Exercise aim → Filter the data for lines with the word "computer" and copy those lines.

Stored data →

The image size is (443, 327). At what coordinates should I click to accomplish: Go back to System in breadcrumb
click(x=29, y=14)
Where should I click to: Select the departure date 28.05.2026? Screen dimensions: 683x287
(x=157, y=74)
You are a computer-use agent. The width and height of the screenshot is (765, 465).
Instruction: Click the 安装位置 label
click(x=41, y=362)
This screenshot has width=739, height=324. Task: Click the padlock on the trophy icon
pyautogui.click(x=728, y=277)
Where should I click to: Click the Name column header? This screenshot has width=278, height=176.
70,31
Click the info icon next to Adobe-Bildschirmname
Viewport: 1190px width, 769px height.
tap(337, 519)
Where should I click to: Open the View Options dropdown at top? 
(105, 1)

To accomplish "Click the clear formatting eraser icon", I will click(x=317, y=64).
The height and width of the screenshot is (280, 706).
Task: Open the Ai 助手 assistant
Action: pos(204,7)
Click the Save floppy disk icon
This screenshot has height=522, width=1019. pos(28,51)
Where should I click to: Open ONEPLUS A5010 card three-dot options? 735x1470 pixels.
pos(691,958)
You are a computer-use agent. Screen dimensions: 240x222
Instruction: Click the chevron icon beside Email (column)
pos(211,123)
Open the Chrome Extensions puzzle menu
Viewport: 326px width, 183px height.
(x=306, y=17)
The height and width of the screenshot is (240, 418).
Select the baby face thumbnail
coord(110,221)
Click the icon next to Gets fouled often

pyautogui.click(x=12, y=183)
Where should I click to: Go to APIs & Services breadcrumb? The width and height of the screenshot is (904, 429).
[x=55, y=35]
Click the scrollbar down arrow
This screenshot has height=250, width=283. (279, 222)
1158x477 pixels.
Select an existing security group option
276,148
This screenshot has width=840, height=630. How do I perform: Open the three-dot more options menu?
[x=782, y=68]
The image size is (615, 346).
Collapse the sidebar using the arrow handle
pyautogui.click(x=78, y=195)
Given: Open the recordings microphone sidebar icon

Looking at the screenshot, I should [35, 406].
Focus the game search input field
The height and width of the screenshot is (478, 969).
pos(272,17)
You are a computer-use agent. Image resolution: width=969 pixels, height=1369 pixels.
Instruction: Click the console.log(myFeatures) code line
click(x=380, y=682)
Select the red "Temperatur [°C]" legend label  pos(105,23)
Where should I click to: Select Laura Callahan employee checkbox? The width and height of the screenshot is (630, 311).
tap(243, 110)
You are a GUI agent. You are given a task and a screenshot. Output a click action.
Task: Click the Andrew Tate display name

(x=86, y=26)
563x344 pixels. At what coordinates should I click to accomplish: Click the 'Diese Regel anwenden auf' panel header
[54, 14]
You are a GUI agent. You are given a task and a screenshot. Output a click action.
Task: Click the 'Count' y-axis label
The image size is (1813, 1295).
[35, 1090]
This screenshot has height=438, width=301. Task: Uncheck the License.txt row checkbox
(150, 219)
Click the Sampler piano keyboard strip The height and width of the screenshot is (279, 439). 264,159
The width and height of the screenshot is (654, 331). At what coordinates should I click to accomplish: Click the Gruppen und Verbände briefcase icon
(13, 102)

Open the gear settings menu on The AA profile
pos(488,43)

Task solution →
You are a computer-use agent. The width and height of the screenshot is (765, 465).
You are a computer-use agent. Screen dimensions: 240x222
You are a computer-use agent. Image resolution: width=969 pixels, height=1369 pixels.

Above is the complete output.